You are viewing a plain text version of this content. The canonical link for it is here.

Posted to user@cassandra.apache.org by Oleg Dulin <ol...@gmail.com> on 2012/10/09 21:56:24 UTC

1.1.1 is "repair" still needed ?

My understanding is that the repair has to happen within gc_grace period.

But in 1.1.1 you can set gc_grace by CF. A couple of my CFs that are 
frequently updated have gc_grace of 1 hour, but we do run a weekly 
repair.

So the question is, is this still needed ? Do we even need to run 
nodetool repair ?

If gc_grace is 10 days on all other CFs, are we saying that as long as 
we restart that node within the 10 day period we don't need to run 
nodetool repair ?

The reason I bring this up is because repair once in a while runs for 
more than a day on some of these nodes (500+Gigs of data) and it is 
causing slowness with read requests.


-- 
Regards,
Oleg Dulin
NYC Java Big Data Engineer
http://www.olegdulin.com/

Re: 1.1.1 is "repair" still needed ?

Posted by Watanabe Maki <wa...@gmail.com>.

Oh sorry. It's pretty nice to know that.


On 2012/10/12, at 0:18, "B. Todd Burruss" <bt...@gmail.com> wrote:

> as of 1.0 (CASSANDRA-2034) hints are generated for nodes that timeout.
> 
> On Thu, Oct 11, 2012 at 3:55 AM, Watanabe Maki <wa...@gmail.com> wrote:
>> Even if HH works fine, HH will not be created until the failure detector marks  the node is dead.
>> HH will not be created for partially timeouted mutation request ( but meets CL ) also... In my understanding...
>> 
>> 
>> On 2012/10/11, at 5:55, Rob Coli <rc...@palominodb.com> wrote:
>> 
>>> On Tue, Oct 9, 2012 at 12:56 PM, Oleg Dulin <ol...@gmail.com> wrote:
>>>> My understanding is that the repair has to happen within gc_grace period.
>>>> [ snip ]
>>>> So the question is, is this still needed ? Do we even need to run nodetool
>>>> repair ?
>>> 
>>> If Hinted Handoff works in your version of Cassandra, and that version
>>> is > 1.0, you "should" not need to repair if no node has crashed or
>>> been down for longer than max_hint_window_in_ms. This is because after
>>> 1.0, any failed write to a remote replica results in a hint, so any
>>> DELETE should eventually be fully replicated.
>>> 
>>> However hinted handoff is meaningfully broken between 1.1.0 and 1.1.6
>>> (unreleased) so you cannot rely on the above heuristic for
>>> consistency. In these versions, you have to repair (or read repair
>>> 100% of keys) once every GCGraceSeconds to prevent the possibility of
>>> zombie data. If it were possible to repair on a per-columnfamily
>>> basis, you could get a significant win by only repairing
>>> columnfamilies which take DELETE traffic.
>>> 
>>> https://issues.apache.org/jira/browse/CASSANDRA-4772
>>> 
>>> =Rob
>>> 
>>> --
>>> =Robert Coli
>>> AIM&GTALK - rcoli@palominodb.com
>>> YAHOO - rcoli.palominob
>>> SKYPE - rcoli_palominodb

Re: 1.1.1 is "repair" still needed ?

- WHAT THE TASK ASKS -
In the Cassandra repair thread, between which versions is hinted handoff said to be meaningfully broken?

- DATA EXTRACT -

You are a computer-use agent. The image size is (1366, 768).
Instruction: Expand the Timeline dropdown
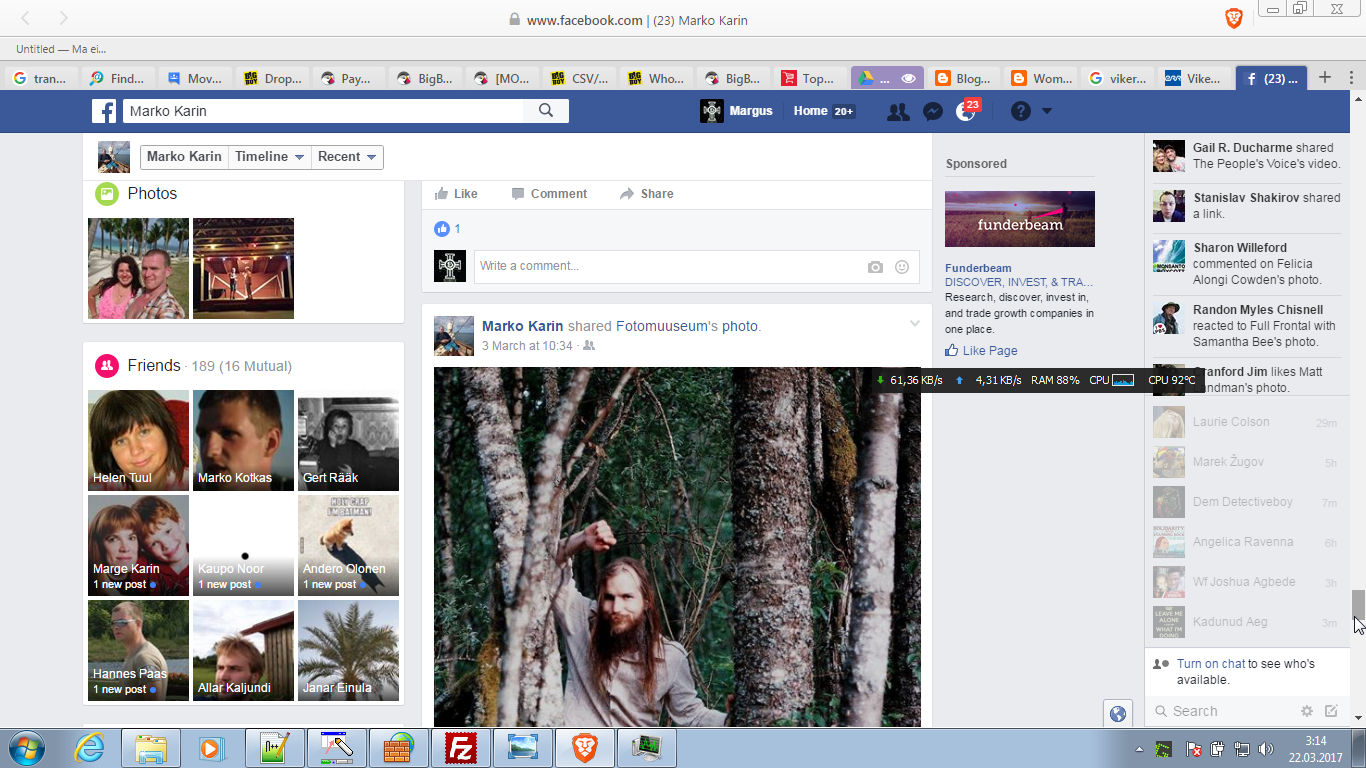(x=269, y=157)
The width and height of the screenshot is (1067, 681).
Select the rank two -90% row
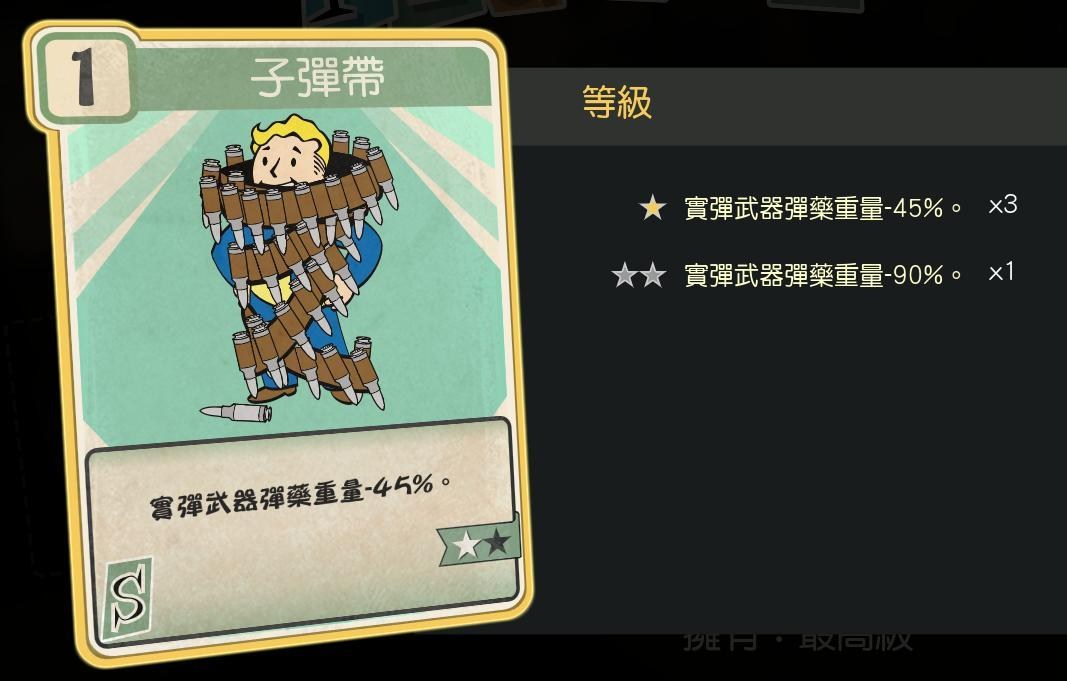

- RESPONSE -
Between 1.1.0 and 1.1.6.